Top of EXTRACT TO READ

Yemen’s currency, the riyal, has sunk to historic lows in recent days, in a new threat to the war-torn country which is already on the brink of famine.
In the government-controlled southern capital of Aden, the dollar is trading at more than 1,000 riyal, the highest rate since the war began in 2014, when Iran-backed Houthi militias seized the northern capital of Sana’a.
The currency has lost some six percent in the south in the past three weeks. Meanwhile the riyal trades at about 600 riyals to the dollar in rebel-controlled areas, which stretch across much of the country’s north.
A source at the central bank in Aden said that it was taking action to prop up the currency, amid growing social discontent in areas controlled by the government, which is backed by a Saudi-led military coalition.
“Inspection teams affiliated with the Yemeni central bank, in cooperation with prosecutors and the police, are carrying out a wide-ranging campaign against exchange rate manipulators,” the source said.
Yemenis were already up in arms over the high cost of living in a country where more than 80 percent of the population depends on international aid.

Bottom of EXTRACT TO READ

**ACTIVITIES**:
A: List every number in the report on the riyal's fall, with what each one refers to.
B: Carry on the report on the riyal's fall from its last sentence.
The records play no part in this work.

Top of EXERCISE DATA

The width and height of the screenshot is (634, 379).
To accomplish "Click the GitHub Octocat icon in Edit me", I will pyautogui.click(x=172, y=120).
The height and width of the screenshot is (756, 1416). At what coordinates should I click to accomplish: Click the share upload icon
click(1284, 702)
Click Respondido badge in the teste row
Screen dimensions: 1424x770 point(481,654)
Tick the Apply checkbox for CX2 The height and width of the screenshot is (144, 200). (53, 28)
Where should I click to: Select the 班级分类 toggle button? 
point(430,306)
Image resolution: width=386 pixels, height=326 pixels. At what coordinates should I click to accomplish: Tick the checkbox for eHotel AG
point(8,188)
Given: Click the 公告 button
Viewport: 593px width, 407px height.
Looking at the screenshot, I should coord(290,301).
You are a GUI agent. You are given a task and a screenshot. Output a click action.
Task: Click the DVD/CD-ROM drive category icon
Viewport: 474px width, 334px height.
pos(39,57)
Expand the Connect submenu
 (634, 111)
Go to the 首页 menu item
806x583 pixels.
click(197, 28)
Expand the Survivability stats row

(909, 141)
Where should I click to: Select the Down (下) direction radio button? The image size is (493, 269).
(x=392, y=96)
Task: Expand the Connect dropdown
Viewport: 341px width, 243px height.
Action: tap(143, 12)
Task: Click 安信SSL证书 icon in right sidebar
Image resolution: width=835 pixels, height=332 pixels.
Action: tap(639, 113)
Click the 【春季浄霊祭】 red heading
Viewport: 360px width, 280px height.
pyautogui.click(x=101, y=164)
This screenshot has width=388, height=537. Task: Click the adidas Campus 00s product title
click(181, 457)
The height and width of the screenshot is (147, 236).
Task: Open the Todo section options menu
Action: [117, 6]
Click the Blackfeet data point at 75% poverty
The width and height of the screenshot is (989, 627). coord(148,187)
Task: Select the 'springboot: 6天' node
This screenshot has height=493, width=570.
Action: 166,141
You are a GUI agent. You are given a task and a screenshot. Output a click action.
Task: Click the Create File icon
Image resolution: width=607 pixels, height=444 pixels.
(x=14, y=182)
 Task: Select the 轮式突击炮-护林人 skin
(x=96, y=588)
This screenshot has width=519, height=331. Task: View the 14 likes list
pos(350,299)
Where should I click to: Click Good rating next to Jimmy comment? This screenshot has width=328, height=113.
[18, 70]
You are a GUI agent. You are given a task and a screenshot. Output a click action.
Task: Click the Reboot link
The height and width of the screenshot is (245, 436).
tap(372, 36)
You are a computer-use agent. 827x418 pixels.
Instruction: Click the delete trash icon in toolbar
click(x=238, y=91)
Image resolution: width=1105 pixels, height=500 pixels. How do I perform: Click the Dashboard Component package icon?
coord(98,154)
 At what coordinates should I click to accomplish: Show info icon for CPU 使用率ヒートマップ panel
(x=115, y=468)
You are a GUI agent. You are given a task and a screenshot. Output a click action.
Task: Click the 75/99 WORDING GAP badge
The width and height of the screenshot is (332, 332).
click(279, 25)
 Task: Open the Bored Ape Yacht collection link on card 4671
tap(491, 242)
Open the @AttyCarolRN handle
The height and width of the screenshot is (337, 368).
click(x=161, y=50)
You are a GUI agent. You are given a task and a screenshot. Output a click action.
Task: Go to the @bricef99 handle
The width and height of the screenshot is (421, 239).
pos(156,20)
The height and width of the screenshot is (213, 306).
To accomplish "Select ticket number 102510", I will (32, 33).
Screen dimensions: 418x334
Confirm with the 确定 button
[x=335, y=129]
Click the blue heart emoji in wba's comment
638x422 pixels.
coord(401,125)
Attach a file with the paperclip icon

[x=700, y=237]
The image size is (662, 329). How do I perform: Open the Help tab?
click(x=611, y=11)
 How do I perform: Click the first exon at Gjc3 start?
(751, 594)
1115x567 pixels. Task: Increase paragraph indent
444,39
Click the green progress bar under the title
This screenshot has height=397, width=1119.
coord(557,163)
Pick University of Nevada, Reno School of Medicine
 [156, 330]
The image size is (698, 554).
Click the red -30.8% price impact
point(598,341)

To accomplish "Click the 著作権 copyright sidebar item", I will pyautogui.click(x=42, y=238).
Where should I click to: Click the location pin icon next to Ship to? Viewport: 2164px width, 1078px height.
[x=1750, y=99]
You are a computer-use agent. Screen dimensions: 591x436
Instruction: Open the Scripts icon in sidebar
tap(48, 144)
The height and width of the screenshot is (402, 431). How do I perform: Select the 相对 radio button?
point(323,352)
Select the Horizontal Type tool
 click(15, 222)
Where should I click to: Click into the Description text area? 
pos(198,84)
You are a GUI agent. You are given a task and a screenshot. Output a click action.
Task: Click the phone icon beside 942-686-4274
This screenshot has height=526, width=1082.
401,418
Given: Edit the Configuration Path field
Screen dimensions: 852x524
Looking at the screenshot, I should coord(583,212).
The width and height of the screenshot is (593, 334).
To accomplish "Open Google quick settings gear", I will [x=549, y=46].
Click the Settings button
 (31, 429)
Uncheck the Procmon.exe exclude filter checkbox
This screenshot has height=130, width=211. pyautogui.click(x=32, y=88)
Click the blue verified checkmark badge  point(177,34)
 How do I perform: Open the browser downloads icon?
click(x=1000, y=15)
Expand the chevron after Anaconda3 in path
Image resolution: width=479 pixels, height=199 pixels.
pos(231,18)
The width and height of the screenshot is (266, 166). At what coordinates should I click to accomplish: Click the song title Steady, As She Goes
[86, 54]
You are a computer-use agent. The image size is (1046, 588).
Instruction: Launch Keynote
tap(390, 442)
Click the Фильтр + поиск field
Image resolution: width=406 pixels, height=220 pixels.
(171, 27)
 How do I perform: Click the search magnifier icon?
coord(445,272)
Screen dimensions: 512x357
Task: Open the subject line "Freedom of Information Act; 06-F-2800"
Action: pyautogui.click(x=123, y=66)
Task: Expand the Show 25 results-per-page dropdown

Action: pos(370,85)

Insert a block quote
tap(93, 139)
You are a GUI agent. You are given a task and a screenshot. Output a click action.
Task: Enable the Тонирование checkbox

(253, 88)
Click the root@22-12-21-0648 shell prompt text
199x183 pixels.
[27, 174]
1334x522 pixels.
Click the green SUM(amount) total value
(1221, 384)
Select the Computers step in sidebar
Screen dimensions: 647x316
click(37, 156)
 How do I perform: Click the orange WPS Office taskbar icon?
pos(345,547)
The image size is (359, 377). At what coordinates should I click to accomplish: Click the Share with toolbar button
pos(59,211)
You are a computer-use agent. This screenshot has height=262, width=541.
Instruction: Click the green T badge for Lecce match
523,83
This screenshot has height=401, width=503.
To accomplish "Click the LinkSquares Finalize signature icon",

Bottom of EXERCISE DATA

**EXERCISE RESPONSES**:
A:
- More than 1,000: riyals per dollar in Aden, the highest rate since the war began
- 2014: the year the war began, when Houthi militias seized Sana'a
- Six percent: roughly how much value the currency has lost in the south
- Three: the number of weeks over which that loss occurred
- About 600: riyals per dollar in rebel-controlled areas
- More than 80 percent: the share of the population that depends on international aid

B:
Yemen, one of the world’s poorest countries, is struggling through what the United Nations calls the world’s worst humanitarian crisis.
Famine could become part of the country’s “reality” in 2021, UN Development Programme chief Achim Steiner said in March after a donor conference raised $1.7 billion in aid for the country — just half its target.
The UN has also emphasised that Yemen’s crisis is an “income famine” where food is unaffordable, more than a situation where food is not available.
— Rival central banks —
Yemeni economist Mostafa Nasr said the decline in the riyal has been driven by escalating violence in parts of Yemen, including a fierce battle for Marib city, the government’s last piece of territory in the north.
“A unified monetary policy is a priority to achieve stability for the Yemeni riyal,” Mostafa Nasr said.
The Houthis have established their own central bank in Sana’a and are seeking to strengthen their monetary and financial independence.
On the other hand, the Aden central bank, which has access to international financial markets, has increasingly turned to printing new currency notes to cover the government’s deficit and pay public sector wages, especially those of security and military forces.
That has inevitably sparked criticism in the north, where only the increasingly tattered old riyal notes are accepted.
“Aden’s central bank has signed contracts with private companies to print 5.32 trillion riyals over the last six years,” said Hashim Ismail, governor of the central bank in the northern capital Sana’a. “We can fairly say that it is three times what the Sana’a central bank printed in 60 years.”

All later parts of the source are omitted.